WHAT THIS TASK INVOLVES => Pull out the lines of the entries below, word for word, from the line containing "Open the 五日" through the line containing "[x=141, y=99]", and nothing else.

[Target pointing data]
—————
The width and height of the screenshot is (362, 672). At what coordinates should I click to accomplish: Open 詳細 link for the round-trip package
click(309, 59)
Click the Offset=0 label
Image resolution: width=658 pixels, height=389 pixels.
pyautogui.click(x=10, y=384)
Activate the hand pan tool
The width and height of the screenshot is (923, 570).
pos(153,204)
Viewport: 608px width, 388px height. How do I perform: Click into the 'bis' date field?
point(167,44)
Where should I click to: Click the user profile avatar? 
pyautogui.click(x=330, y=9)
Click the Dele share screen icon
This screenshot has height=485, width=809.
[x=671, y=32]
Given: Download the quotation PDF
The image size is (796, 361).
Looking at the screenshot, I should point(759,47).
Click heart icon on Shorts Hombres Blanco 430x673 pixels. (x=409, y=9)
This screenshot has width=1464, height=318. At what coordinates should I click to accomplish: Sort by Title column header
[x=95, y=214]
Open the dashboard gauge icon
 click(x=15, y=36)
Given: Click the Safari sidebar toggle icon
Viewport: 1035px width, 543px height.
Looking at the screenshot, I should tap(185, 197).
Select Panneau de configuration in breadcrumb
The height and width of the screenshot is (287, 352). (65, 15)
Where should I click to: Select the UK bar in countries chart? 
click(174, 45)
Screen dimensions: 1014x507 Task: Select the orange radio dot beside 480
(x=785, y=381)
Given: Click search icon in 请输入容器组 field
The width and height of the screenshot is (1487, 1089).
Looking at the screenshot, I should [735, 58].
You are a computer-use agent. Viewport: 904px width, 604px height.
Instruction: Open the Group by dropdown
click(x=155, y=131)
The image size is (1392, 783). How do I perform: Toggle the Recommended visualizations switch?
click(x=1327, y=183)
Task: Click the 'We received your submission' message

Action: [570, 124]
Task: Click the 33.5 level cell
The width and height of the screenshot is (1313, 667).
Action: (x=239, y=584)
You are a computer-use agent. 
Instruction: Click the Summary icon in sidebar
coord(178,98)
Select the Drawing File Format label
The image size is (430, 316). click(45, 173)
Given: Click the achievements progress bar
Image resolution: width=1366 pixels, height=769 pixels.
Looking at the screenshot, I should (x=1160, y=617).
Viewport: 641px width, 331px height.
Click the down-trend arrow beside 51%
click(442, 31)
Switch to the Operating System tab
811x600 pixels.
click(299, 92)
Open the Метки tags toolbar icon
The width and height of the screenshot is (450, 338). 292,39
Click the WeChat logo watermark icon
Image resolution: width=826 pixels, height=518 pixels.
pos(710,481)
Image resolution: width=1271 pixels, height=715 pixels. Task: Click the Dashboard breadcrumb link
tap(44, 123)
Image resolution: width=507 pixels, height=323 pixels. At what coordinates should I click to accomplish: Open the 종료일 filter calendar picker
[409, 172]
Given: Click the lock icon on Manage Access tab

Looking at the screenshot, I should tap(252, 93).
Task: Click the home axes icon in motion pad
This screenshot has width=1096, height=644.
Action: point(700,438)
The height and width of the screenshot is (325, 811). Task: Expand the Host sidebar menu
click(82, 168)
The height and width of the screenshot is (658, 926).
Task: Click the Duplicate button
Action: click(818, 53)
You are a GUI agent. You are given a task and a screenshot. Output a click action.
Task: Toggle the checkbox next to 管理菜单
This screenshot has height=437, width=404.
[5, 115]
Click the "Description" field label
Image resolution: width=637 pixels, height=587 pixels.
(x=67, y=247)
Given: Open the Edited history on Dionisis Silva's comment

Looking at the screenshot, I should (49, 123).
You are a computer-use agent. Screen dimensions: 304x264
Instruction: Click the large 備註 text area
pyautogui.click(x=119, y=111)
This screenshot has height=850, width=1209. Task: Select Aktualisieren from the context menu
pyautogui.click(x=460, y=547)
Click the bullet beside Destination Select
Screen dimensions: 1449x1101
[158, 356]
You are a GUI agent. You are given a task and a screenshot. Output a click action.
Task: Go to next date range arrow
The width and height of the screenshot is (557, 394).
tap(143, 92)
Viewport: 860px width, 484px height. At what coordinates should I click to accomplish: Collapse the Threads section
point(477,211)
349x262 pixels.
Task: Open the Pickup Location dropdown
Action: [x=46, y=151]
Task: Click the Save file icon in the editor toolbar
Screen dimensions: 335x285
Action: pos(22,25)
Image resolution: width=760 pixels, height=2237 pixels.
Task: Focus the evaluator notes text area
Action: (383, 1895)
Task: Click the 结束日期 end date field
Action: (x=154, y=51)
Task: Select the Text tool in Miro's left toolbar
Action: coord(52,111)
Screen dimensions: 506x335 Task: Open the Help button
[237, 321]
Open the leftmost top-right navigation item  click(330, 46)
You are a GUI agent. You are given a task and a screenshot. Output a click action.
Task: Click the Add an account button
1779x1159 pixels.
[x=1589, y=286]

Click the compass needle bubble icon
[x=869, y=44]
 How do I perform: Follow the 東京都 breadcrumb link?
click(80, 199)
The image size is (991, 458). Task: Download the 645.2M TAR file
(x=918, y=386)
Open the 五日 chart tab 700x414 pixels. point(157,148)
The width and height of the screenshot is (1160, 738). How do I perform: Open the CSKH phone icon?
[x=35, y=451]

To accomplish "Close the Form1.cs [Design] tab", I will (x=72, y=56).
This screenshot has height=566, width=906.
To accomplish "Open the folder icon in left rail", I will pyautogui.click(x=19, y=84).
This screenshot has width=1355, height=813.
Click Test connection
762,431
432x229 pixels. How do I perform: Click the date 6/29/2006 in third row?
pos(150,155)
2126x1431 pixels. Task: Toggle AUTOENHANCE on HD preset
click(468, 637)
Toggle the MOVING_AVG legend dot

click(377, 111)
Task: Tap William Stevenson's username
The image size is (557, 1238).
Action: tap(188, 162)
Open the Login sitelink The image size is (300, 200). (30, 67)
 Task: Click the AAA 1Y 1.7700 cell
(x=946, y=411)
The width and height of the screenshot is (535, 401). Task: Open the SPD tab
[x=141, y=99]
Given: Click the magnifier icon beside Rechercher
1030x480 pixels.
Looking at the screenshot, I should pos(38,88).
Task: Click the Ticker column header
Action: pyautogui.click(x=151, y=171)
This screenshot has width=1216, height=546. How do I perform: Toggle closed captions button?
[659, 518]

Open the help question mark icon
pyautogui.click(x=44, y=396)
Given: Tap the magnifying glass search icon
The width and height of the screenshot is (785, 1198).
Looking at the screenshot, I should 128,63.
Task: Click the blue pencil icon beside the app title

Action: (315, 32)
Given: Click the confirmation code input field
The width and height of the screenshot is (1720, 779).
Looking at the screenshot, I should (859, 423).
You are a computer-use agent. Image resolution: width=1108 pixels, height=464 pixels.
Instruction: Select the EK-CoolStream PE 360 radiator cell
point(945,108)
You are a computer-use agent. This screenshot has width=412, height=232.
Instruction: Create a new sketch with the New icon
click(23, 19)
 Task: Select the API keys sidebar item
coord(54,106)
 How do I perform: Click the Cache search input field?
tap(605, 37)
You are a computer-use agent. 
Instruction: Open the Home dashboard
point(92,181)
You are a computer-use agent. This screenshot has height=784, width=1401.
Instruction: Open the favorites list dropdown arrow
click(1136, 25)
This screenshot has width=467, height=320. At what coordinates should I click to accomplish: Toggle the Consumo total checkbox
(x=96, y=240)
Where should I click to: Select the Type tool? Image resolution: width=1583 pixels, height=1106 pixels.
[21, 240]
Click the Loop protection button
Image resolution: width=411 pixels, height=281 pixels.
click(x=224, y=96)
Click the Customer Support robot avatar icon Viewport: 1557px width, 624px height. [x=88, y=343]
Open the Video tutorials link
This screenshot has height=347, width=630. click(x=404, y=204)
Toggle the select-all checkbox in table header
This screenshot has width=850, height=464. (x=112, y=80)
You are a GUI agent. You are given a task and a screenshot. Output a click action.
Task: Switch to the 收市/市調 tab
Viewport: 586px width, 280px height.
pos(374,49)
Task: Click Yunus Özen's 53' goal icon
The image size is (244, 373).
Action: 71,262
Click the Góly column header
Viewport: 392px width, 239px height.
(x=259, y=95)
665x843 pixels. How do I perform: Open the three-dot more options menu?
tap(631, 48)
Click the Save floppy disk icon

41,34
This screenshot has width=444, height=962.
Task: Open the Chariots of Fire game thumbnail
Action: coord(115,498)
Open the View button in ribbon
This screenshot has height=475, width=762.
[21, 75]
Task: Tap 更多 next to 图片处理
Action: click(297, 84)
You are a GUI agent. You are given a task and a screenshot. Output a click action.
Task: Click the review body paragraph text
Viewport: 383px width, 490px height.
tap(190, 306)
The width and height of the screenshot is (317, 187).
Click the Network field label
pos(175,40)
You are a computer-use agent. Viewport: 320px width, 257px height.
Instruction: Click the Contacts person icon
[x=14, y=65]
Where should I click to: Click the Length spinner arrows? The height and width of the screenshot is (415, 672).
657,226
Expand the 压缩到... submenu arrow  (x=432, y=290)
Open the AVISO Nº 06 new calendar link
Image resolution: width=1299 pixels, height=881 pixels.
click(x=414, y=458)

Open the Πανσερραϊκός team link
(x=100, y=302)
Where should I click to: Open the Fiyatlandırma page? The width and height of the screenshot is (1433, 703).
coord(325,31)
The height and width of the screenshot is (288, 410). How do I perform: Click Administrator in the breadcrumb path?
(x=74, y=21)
—————
COMPLETE OUTPUT =>
Open the 五日 chart tab 700x414 pixels. point(157,148)
The width and height of the screenshot is (1160, 738). How do I perform: Open the CSKH phone icon?
[x=35, y=451]

To accomplish "Close the Form1.cs [Design] tab", I will (x=72, y=56).
This screenshot has height=566, width=906.
To accomplish "Open the folder icon in left rail", I will pyautogui.click(x=19, y=84).
This screenshot has width=1355, height=813.
Click Test connection
762,431
432x229 pixels. How do I perform: Click the date 6/29/2006 in third row?
pos(150,155)
2126x1431 pixels. Task: Toggle AUTOENHANCE on HD preset
click(468, 637)
Toggle the MOVING_AVG legend dot

click(377, 111)
Task: Tap William Stevenson's username
The image size is (557, 1238).
Action: tap(188, 162)
Open the Login sitelink The image size is (300, 200). (30, 67)
 Task: Click the AAA 1Y 1.7700 cell
(x=946, y=411)
The width and height of the screenshot is (535, 401). Task: Open the SPD tab
[x=141, y=99]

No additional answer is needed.